A novel multi-task self-supervised learning approach, capable of learning both augmentation invariant and equivariant features in a parameter efficient manner.
The paper can be found either in the InterSpeech23 proceedings or in ArXiv.
- 23/8/23: Presented work in poster format at InterSpeech23. Poster released in this repo
- 16/8/23: Paper formally released by InterSpeech23, see here
- 8/8/23: Pre-trained wieghts for MT-SLVR models released
- 1/6/23: Blog post with additional details and diagrams released: here
- 29/5/23: Paper and code made public
- 17/5/23: MT-SLVR accepted to InterSpeech23, to be presented in August
If you find this work useful or related to your own, please consider citing it:
@inproceedings{heggan23_interspeech,
author={Calum Heggan and Tim Hospedales and Sam Budgett and Mehrdad Yaghoobi},
title={{MT-SLVR: Multi-Task Self-Supervised Learning for Transformation In(Variant) Representations}},
year=2023,
booktitle={Proc. INTERSPEECH 2023},
pages={4399--4403},
doi={10.21437/Interspeech.2023-1064}
}
Simply put, the MT-SLVR algorithm utilises multi-task learning between contrastive and predictive self-supervised learning techniques. These features learnt by each of these algorithm are expected to be heavily conflicting (i.e one tries to learn augmentation invariance while the other tries to learn augmentation equivariance). To allow both to co-exist and be readily available for downstream tasks, we utilise adapters fit throughout the neural network, allowing each task (contrastive/predictive) some of its own specific parameters to learn upon.
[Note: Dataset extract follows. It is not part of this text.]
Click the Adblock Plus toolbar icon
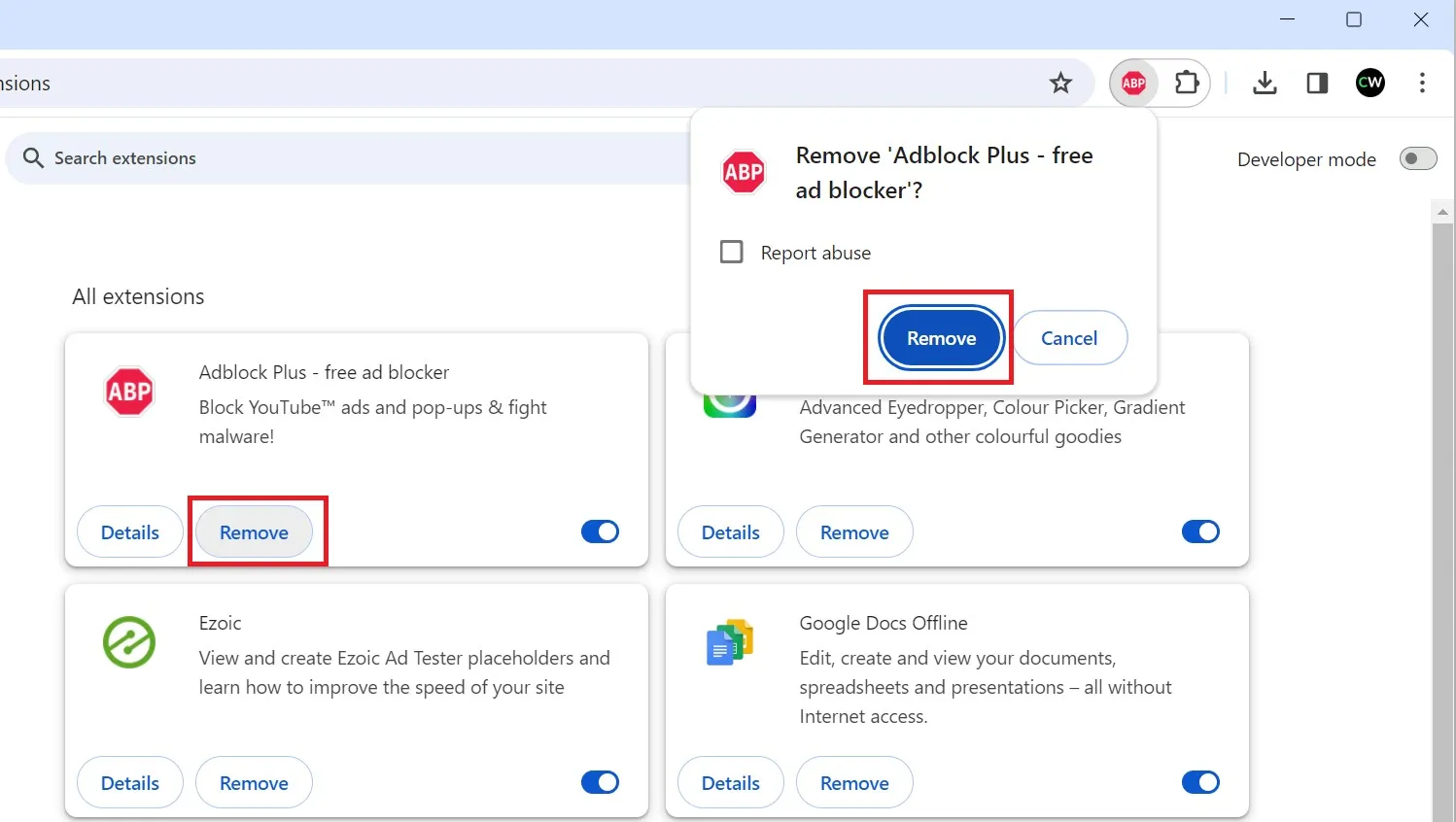 [x=1133, y=84]
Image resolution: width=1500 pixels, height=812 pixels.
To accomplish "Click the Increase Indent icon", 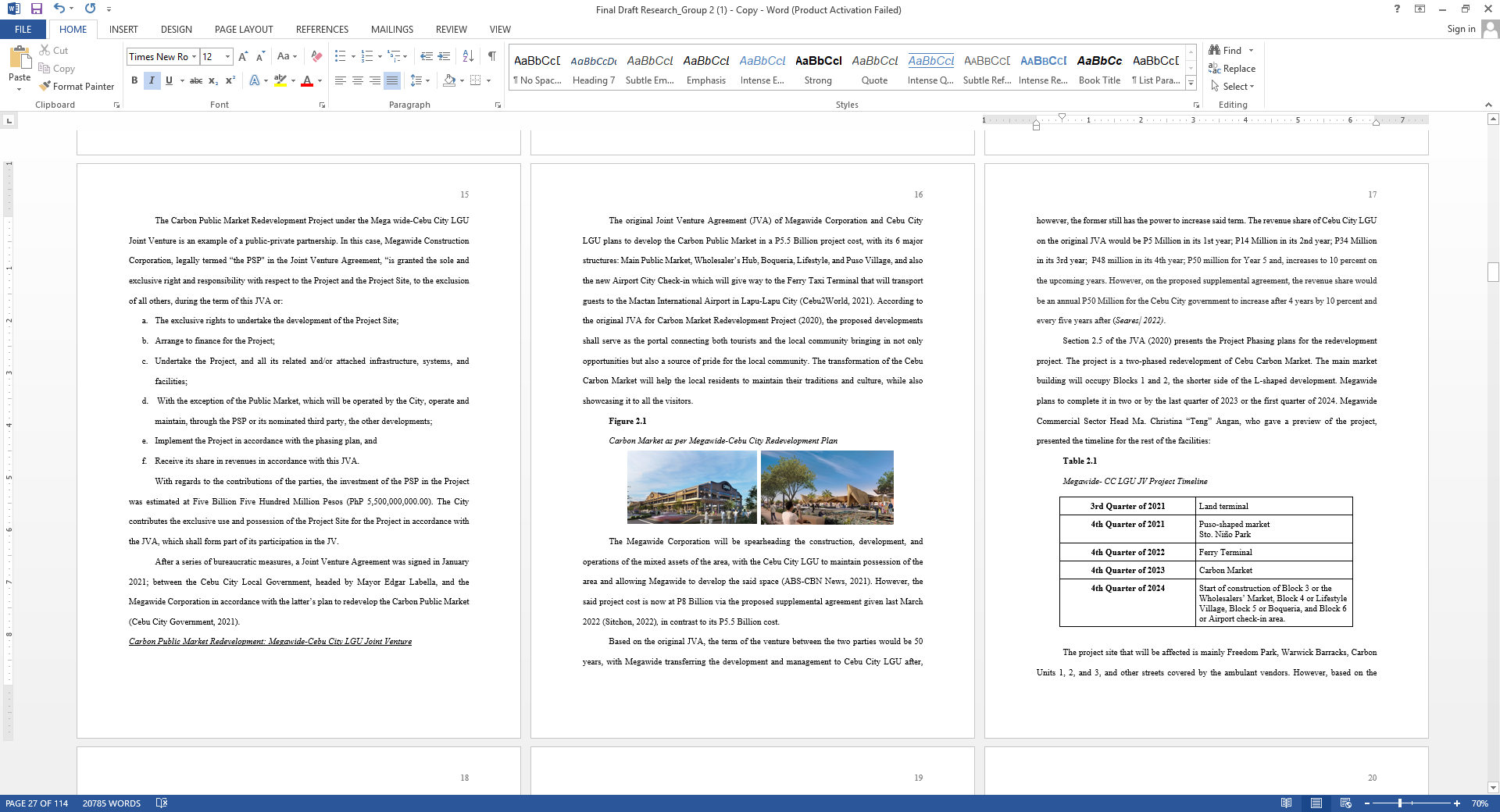I will click(x=444, y=56).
This repo contains a few distinct parts which can be used to both reproduce the results from our work and train new models for varying purposes. Within this repo we include the following sub-codebases:
- Contrastive Only Methods: Our baseline SimSiam and SimCLR only approaches
- Predictive Methods: Our baseline transformation prediction only approach
- Multi-Task Method (MT-SLVR): Our novel multi-task approach
We note that although there are unique parts to each of three major codebases, there is a significant amount of overlapping code, e.g. dataset and augmentation classes. We left the overall codebase like this instead of reformatting and removing repeated scripts so that each section can be used independently, effectively increasing the immediate usability of the repo.
We exclude our evaluation framework from this specific repo (due to its additional complexity and potential usefulness as a standalone codebase) and instead host it here. This evaluation repo is still under construction with respect to documentation.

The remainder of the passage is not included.